Additional information

Oral:

A study was conducted to determine the oral acute toxicity of the test substance, C18 TMAC (79.8% active) according to OECD Guideline 401 and EU Method B.1, in compliance with GLP. The experiment was performed in Wistar rats. The test substance was administered as a single dose to 5 female rats per group at 630, 800, 1250 and 2000 mg/kg bw (equivalent to 503, 638, 998 and 1596 mg a.i./kg bw) and to 5 males rats per group at doses of 800 and 2000 mg/kg bw (equivalent to 638 and 1596 mg a.i./kg bw, after which animals were examined for 14 days. Examinations performed were mortality, body weights, clinical signs and gross necropsy for any macroscopic abnormalities. In males, there was no mortality at 800 mg/kg bw, however all animals died at 2000 mg/kg bw. In females, only 2 and 3 animals survived at 630 and 800 mg/kg bw respectively. At 1250 and 2000 mg/kg bw, all females died. Females, therefore, appeared to be more susceptible to the effects of treatment than males. Decreased spontaneous activity, squatting posture, narrowed palpebrae fissures and irregular respiration were recorded. Also, stupor was observed only in the animals of the 2000 mg/kg bw group. One female animal of the 800 mg/kg bw group showed blood encrusted lid margin on Day 6 of the study. All clinical signs were reversible at Day 8 of the study. No effects were seen on the body weight. The animals killed at the end of the observation period showed macroscopically visible changes.
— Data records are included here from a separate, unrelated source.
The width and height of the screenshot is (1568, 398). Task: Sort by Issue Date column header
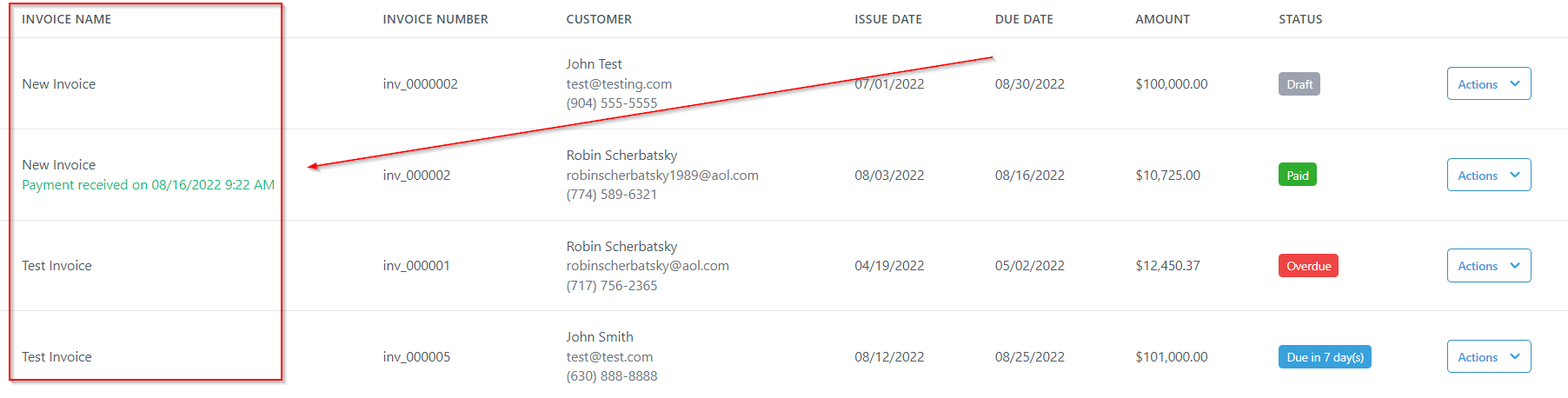coord(887,19)
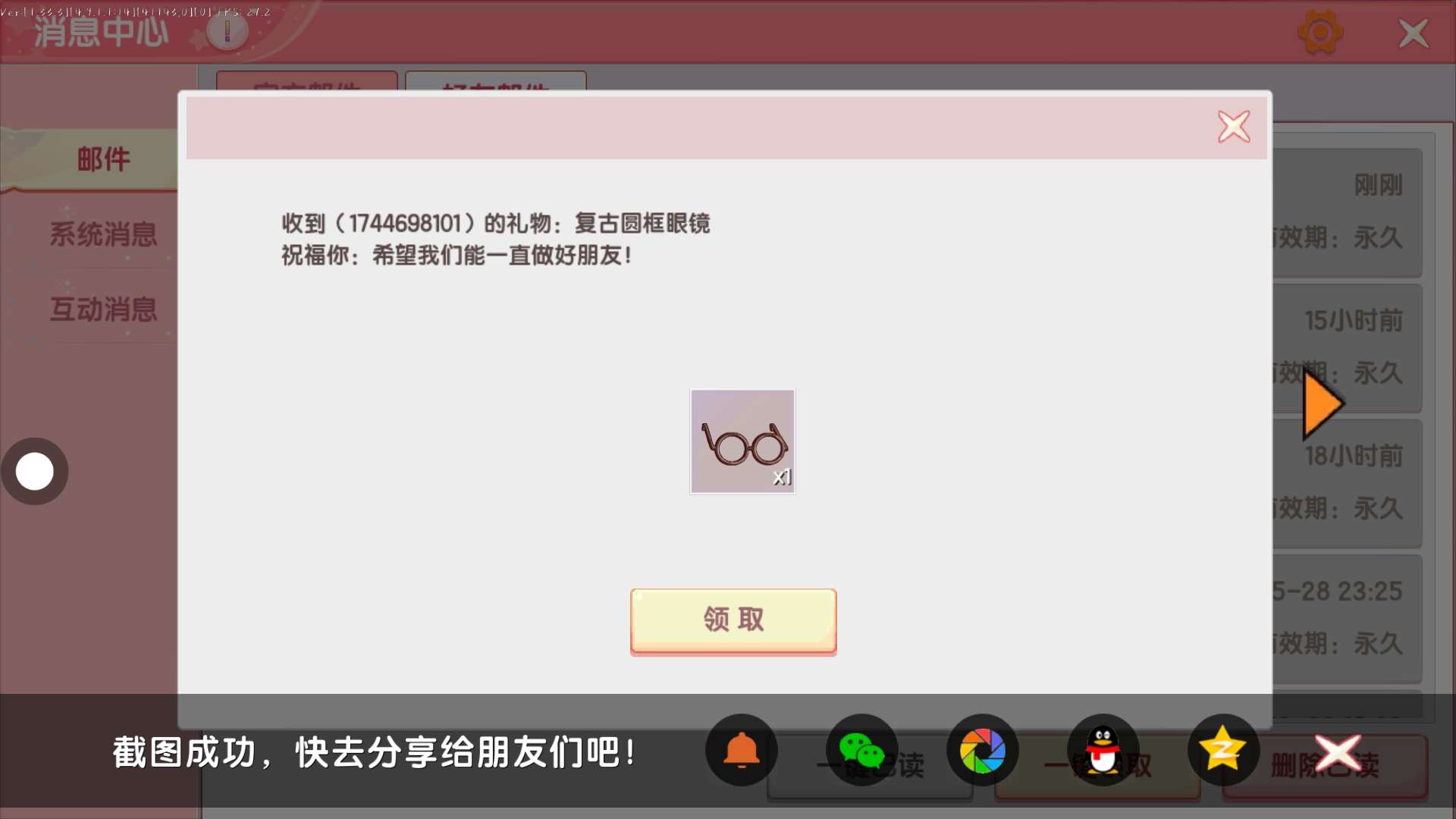This screenshot has width=1456, height=819.
Task: Expand the orange right arrow panel
Action: pos(1323,404)
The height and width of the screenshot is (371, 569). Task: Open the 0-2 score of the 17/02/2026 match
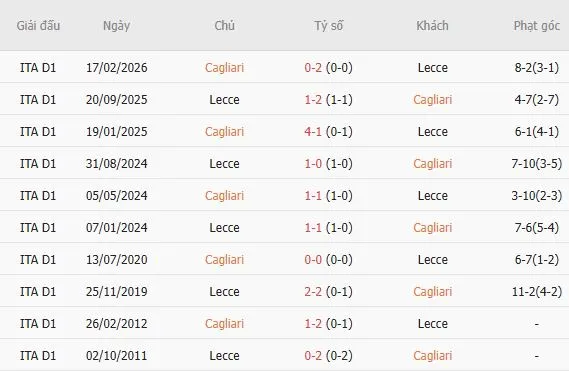tap(313, 68)
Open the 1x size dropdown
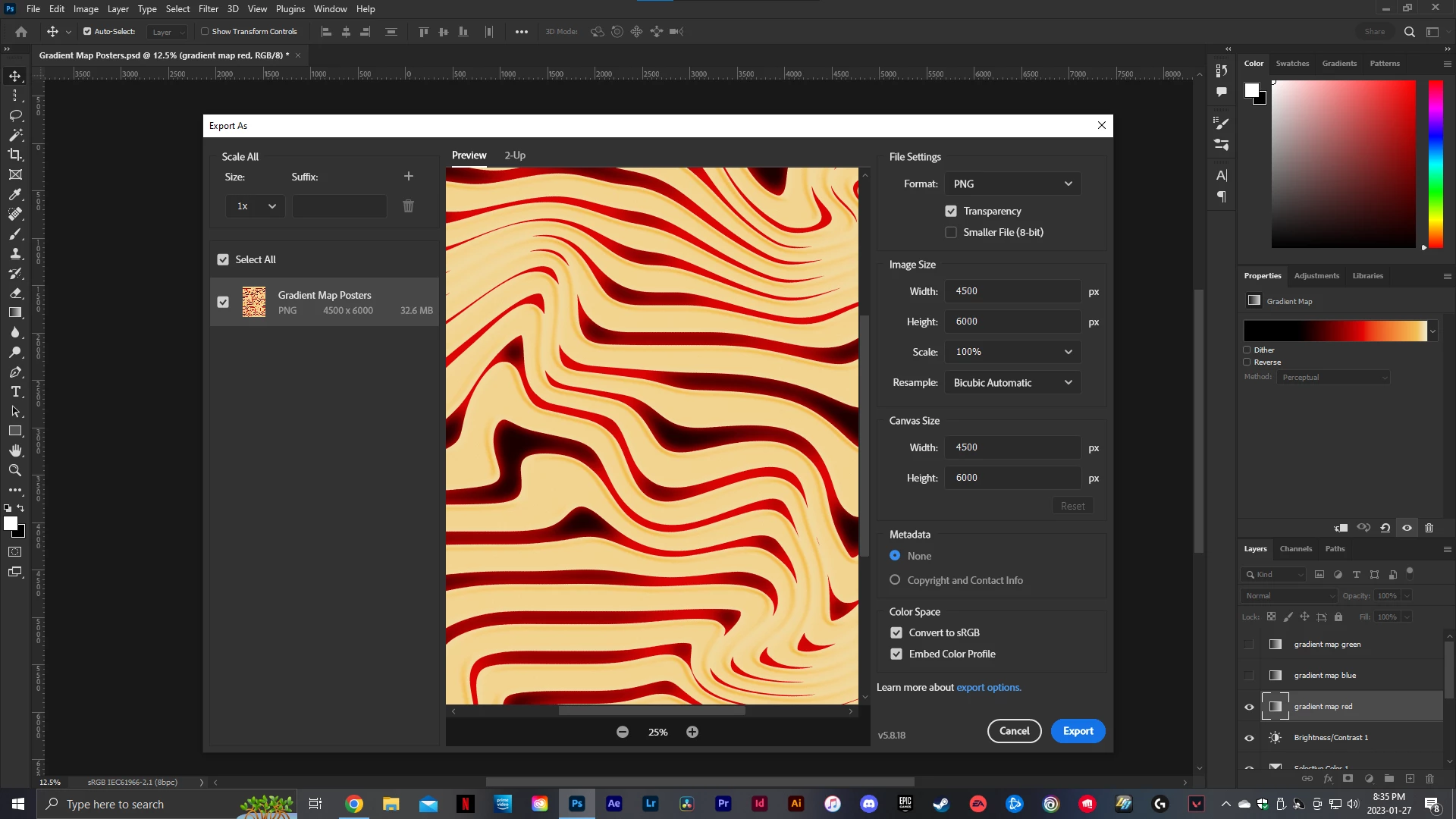This screenshot has height=819, width=1456. pyautogui.click(x=256, y=206)
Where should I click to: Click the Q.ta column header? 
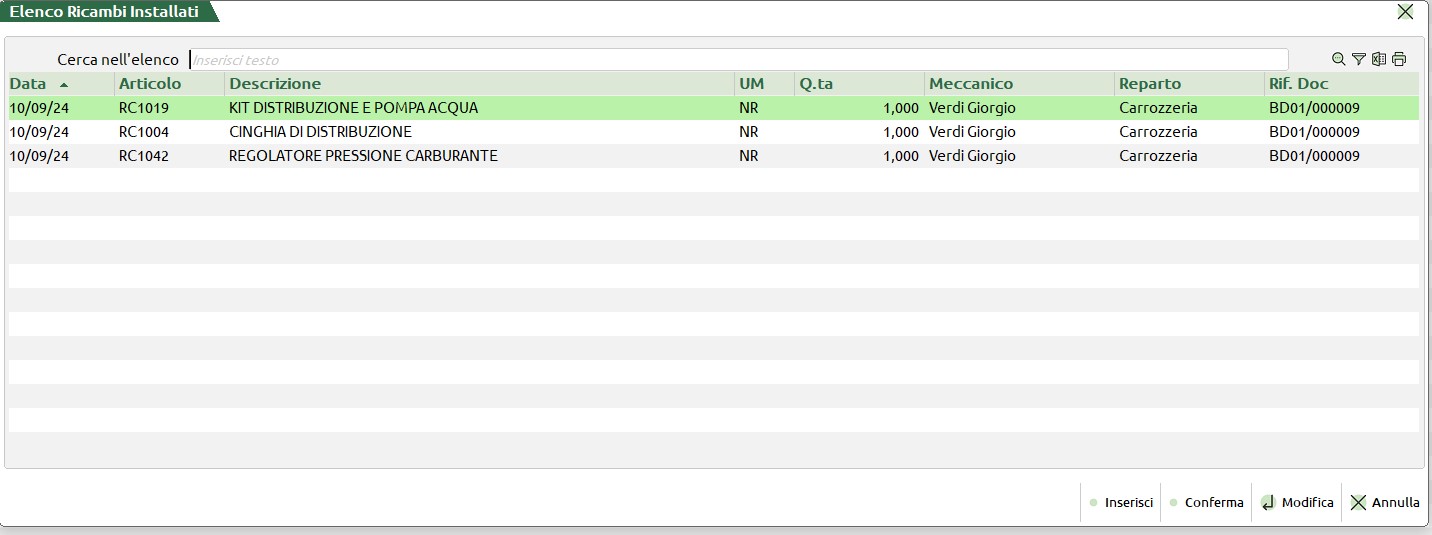(816, 84)
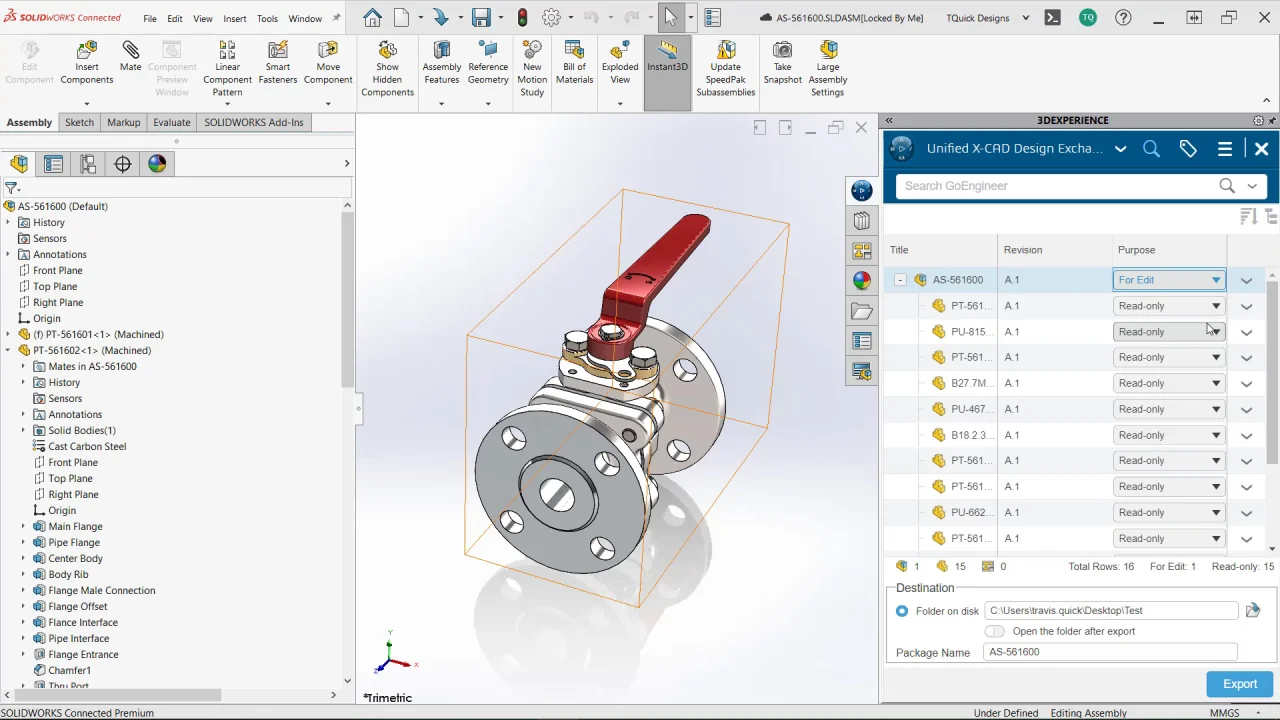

Under the study conditions, the LD50 values for the female and male Wistar rats were determined to be 702.5 and >800 to <2000 mg/kg bw, respectively (equivalent to 560.5 and >638 to <1596 mg a.i./kg bw, respectively) (Jensch, 1996).

Inhalation:

In accordance with Annex VII, Section 8.5, Column 2, additional acute toxicity study for inhalation route does not need to be conducted because the substance is classified as corrosive to the skin. Further, due to its low vapour pressure (VP = 2.9E-6 at 25°C, which is below cutoff of 0.01 Pa as per the ECHA R.7a guidance), it is unlikely that the test substance will form inhalable dust, mist or fumes when handled and used in solid form. In case inhalable forms of the substance (either pure or in aqueous solutions) are created under particular conditions (e.g., spraying, elevated temperature/pressure), appropriate risk management measures such as closed systems, exhaust ventilation or wearing of respirators are implemented to control exposure. Under such conditions, the risk to humans following inhalation exposure can be considered minimal and further testing involving vertebrate animals may also be omitted, in accordance with Annex XI, section 1.2 (weight of evidence) of the REACH regulation.

Dermal:

In accordance with Annex VII, Section 8.5, Column 2, additional acute toxicity study for dermal route does not need to be conducted because the substance is classified as corrosive to the skin (Category 1C).

Justification for classification or non-classification

Based on the oral LD50 value, the test substance warrants an ‘Acute Tox. 4; H302: harmful if swallowed’ classification according to EU CLP criteria (Regulation EC 1272/2008). In addition, for the inhalation route, although C18 TMAC is classified to be corrosive (see section 5.3) and this drives its mechanism of action of toxicity, its inherent low vapour pressure prohibits the occurrence of respiratory irritation or corrosion by vapour. Therefore, it does not warrant an additional labelling as: EUH071 — ‘Corrosive to the respiratory tract’ according to EU CLP criteria (Regulation EC 1272/2008).

Further, the available data does not show indication that classification for STOT-SE cat 1 or 2 is indicated. For STOT-SE Cat 3: C18 TMAC or QAS substances are not narcotic.